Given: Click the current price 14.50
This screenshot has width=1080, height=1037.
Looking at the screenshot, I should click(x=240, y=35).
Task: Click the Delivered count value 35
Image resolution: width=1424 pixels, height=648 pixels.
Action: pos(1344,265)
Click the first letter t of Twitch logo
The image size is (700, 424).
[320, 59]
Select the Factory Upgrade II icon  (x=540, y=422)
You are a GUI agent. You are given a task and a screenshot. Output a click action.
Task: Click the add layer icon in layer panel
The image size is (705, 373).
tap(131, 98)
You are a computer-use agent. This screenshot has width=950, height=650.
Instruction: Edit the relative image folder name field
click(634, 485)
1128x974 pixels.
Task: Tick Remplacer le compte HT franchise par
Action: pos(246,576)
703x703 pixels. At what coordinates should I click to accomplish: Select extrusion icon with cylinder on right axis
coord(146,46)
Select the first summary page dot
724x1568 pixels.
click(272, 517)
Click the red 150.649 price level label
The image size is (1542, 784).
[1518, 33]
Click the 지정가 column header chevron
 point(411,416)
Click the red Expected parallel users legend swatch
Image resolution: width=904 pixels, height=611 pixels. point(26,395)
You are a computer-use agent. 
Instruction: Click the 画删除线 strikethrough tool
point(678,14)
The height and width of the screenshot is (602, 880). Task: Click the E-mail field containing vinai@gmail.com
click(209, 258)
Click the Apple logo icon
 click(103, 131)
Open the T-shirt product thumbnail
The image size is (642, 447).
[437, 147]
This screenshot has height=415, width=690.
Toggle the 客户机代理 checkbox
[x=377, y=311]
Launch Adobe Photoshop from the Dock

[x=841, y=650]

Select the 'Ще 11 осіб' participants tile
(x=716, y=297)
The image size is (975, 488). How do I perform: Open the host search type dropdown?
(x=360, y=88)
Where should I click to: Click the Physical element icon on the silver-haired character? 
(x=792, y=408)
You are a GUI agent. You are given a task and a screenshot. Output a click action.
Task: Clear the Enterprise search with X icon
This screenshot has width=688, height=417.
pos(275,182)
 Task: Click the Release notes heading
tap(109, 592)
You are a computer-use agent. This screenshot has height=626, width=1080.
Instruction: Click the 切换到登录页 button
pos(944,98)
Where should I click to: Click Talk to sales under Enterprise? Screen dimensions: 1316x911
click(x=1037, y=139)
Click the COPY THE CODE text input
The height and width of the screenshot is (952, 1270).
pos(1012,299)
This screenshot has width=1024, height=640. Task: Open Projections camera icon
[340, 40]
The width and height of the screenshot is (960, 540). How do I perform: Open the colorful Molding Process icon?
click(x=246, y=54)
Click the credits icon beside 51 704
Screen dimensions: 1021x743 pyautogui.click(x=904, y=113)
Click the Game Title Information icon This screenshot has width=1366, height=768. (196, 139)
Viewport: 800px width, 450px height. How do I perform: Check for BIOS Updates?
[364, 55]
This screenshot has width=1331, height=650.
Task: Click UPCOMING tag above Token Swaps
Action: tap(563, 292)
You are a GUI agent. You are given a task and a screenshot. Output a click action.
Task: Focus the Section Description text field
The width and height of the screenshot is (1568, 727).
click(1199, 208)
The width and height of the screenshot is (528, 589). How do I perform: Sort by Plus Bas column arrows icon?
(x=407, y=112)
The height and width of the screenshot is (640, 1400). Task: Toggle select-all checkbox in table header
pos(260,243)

============================================================

▸ WHAT THIS TASK INVOLVES:
The material above must be returned word for word, complete.

▸ RESPONSE FOR THIS EXERCISE:
Given: Click the current price 14.50
This screenshot has width=1080, height=1037.
Looking at the screenshot, I should click(x=240, y=35).
Task: Click the Delivered count value 35
Image resolution: width=1424 pixels, height=648 pixels.
Action: pos(1344,265)
Click the first letter t of Twitch logo
The image size is (700, 424).
[320, 59]
Select the Factory Upgrade II icon  (x=540, y=422)
You are a GUI agent. You are given a task and a screenshot. Output a click action.
Task: Click the add layer icon in layer panel
The image size is (705, 373).
tap(131, 98)
You are a computer-use agent. This screenshot has width=950, height=650.
Instruction: Edit the relative image folder name field
click(634, 485)
1128x974 pixels.
Task: Tick Remplacer le compte HT franchise par
Action: pos(246,576)
703x703 pixels. At what coordinates should I click to accomplish: Select extrusion icon with cylinder on right axis
coord(146,46)
Select the first summary page dot
724x1568 pixels.
click(272, 517)
Click the red 150.649 price level label
The image size is (1542, 784).
[1518, 33]
Click the 지정가 column header chevron
 point(411,416)
Click the red Expected parallel users legend swatch
Image resolution: width=904 pixels, height=611 pixels. point(26,395)
You are a computer-use agent. 
Instruction: Click the 画删除线 strikethrough tool
point(678,14)
The height and width of the screenshot is (602, 880). Task: Click the E-mail field containing vinai@gmail.com
click(209, 258)
Click the Apple logo icon
 click(103, 131)
Open the T-shirt product thumbnail
The image size is (642, 447).
[437, 147]
This screenshot has height=415, width=690.
Toggle the 客户机代理 checkbox
[x=377, y=311]
Launch Adobe Photoshop from the Dock

[x=841, y=650]

Select the 'Ще 11 осіб' participants tile
(x=716, y=297)
The image size is (975, 488). How do I perform: Open the host search type dropdown?
(x=360, y=88)
Where should I click to: Click the Physical element icon on the silver-haired character? 
(x=792, y=408)
You are a GUI agent. You are given a task and a screenshot. Output a click action.
Task: Clear the Enterprise search with X icon
This screenshot has width=688, height=417.
pos(275,182)
 Task: Click the Release notes heading
tap(109, 592)
You are a computer-use agent. This screenshot has height=626, width=1080.
Instruction: Click the 切换到登录页 button
pos(944,98)
Where should I click to: Click Talk to sales under Enterprise? Screen dimensions: 1316x911
click(x=1037, y=139)
Click the COPY THE CODE text input
The height and width of the screenshot is (952, 1270).
pos(1012,299)
This screenshot has width=1024, height=640. Task: Open Projections camera icon
[340, 40]
The width and height of the screenshot is (960, 540). How do I perform: Open the colorful Molding Process icon?
click(x=246, y=54)
Click the credits icon beside 51 704
Screen dimensions: 1021x743 pyautogui.click(x=904, y=113)
Click the Game Title Information icon This screenshot has width=1366, height=768. (196, 139)
Viewport: 800px width, 450px height. How do I perform: Check for BIOS Updates?
[364, 55]
This screenshot has width=1331, height=650.
Task: Click UPCOMING tag above Token Swaps
Action: tap(563, 292)
You are a GUI agent. You are given a task and a screenshot. Output a click action.
Task: Focus the Section Description text field
The width and height of the screenshot is (1568, 727).
click(1199, 208)
The width and height of the screenshot is (528, 589). How do I perform: Sort by Plus Bas column arrows icon?
(x=407, y=112)
The height and width of the screenshot is (640, 1400). Task: Toggle select-all checkbox in table header
pos(260,243)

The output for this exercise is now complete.